=== TASK PROMPT ===
If a record holds a picture, drop the picture and repeat everything else word for word.
▬▬▬
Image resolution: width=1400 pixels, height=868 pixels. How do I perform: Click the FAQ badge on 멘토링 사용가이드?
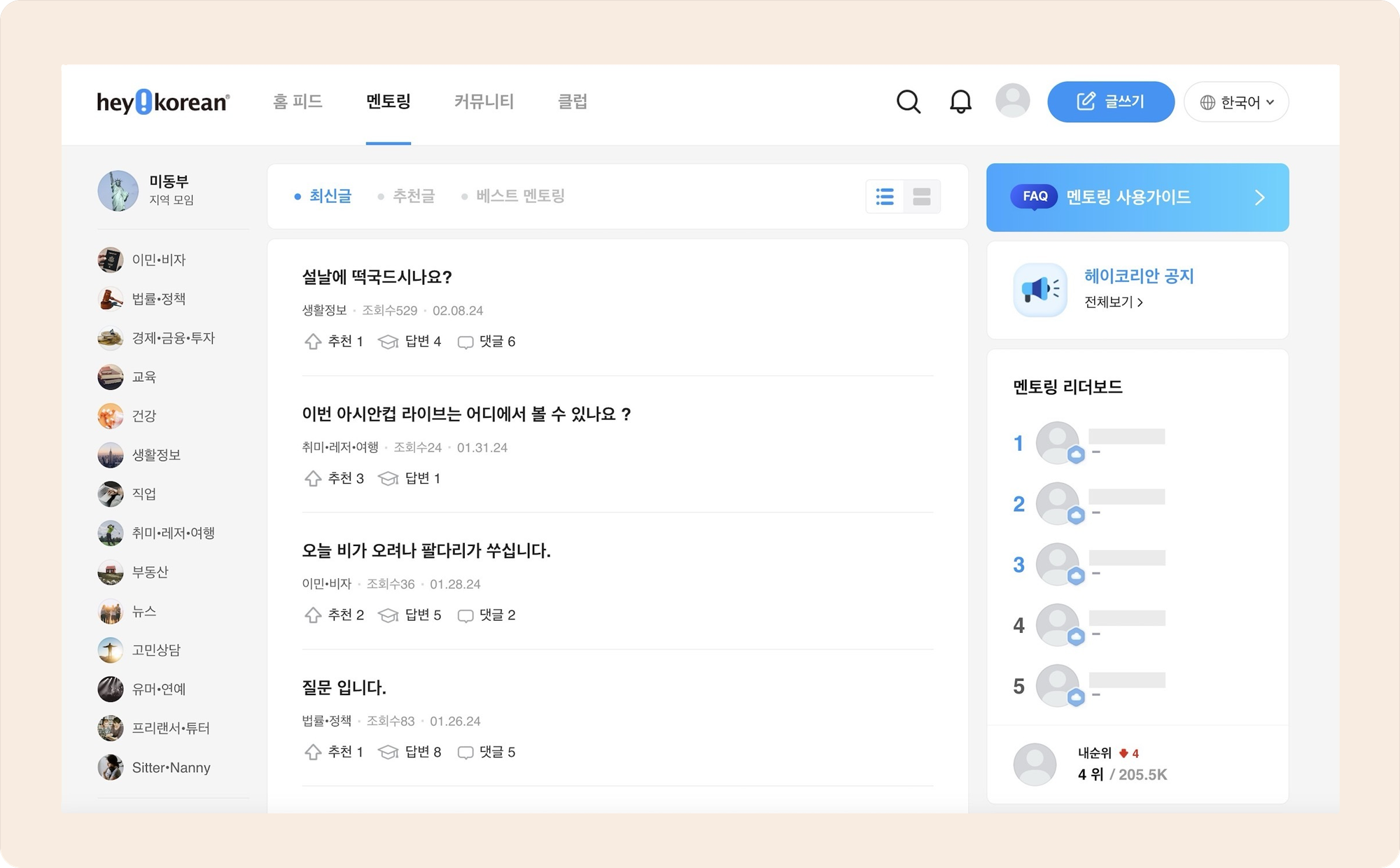1035,197
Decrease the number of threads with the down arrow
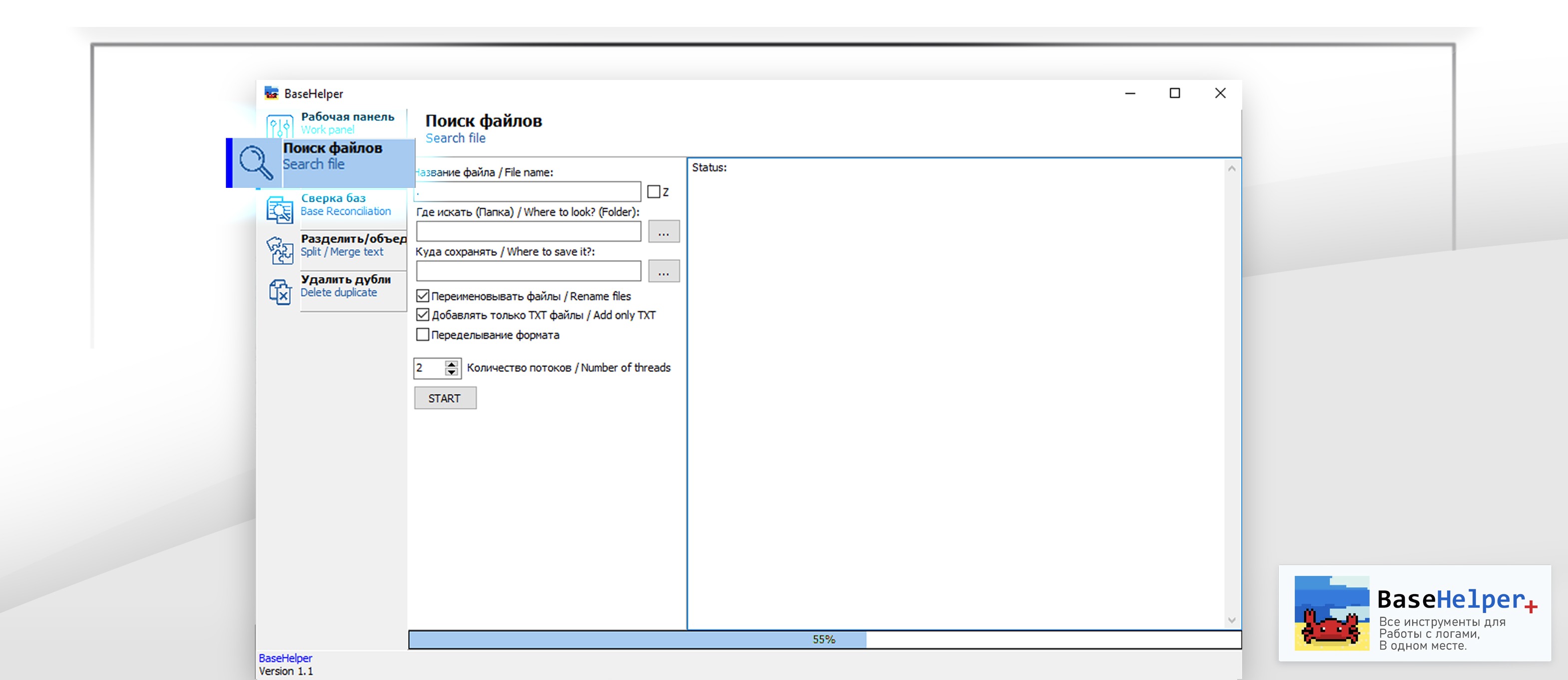1568x680 pixels. (451, 371)
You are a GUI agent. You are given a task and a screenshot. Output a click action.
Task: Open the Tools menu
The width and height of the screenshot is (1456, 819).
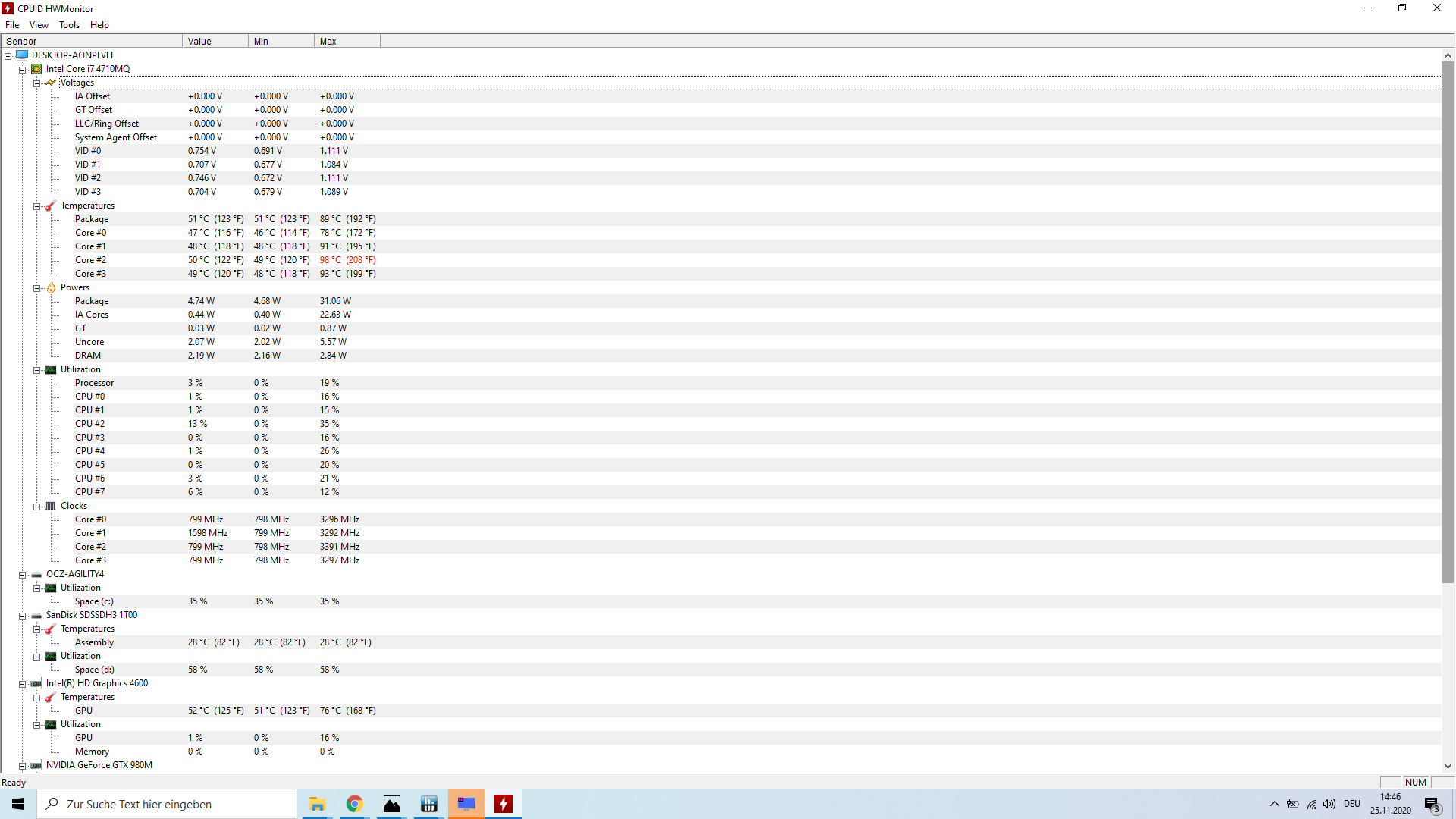point(69,25)
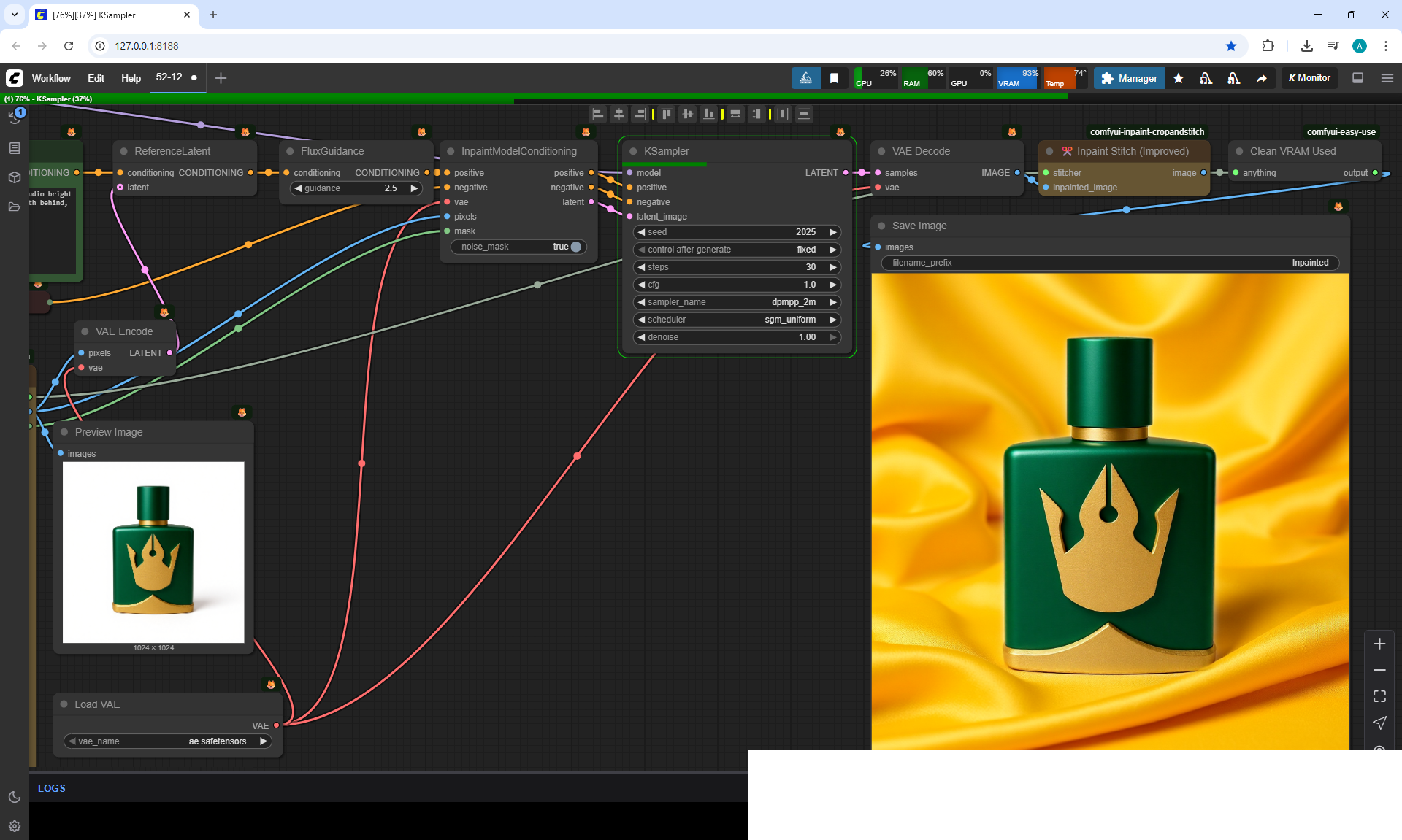Toggle the dark theme moon icon
This screenshot has width=1402, height=840.
15,797
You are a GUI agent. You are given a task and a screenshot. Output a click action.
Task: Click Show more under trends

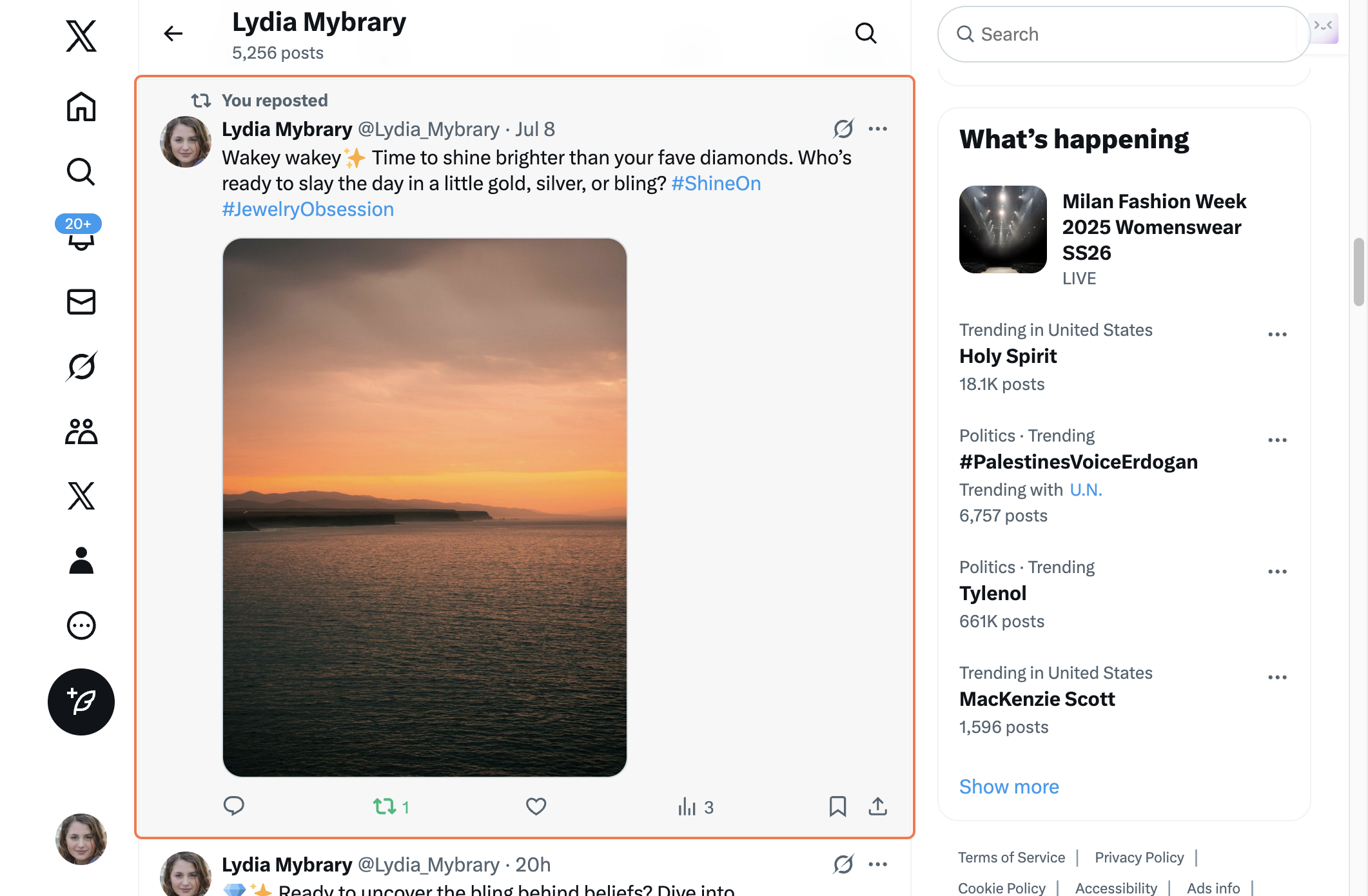pyautogui.click(x=1008, y=786)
▬▬▬
=== OUTPUT OF THE TASK ===
Image resolution: width=1400 pixels, height=868 pixels. How do I perform: Click the FAQ badge on 멘토링 사용가이드?
1035,197
Decrease the number of threads with the down arrow
1568x680 pixels. (451, 371)
You are a GUI agent. You are given a task and a screenshot. Output a click action.
Task: Open the Tools menu
The width and height of the screenshot is (1456, 819).
point(69,25)
Toggle the dark theme moon icon
This screenshot has width=1402, height=840.
15,797
You are a GUI agent. You are given a task and a screenshot. Output a click action.
Task: Click Show more under trends

pyautogui.click(x=1008, y=786)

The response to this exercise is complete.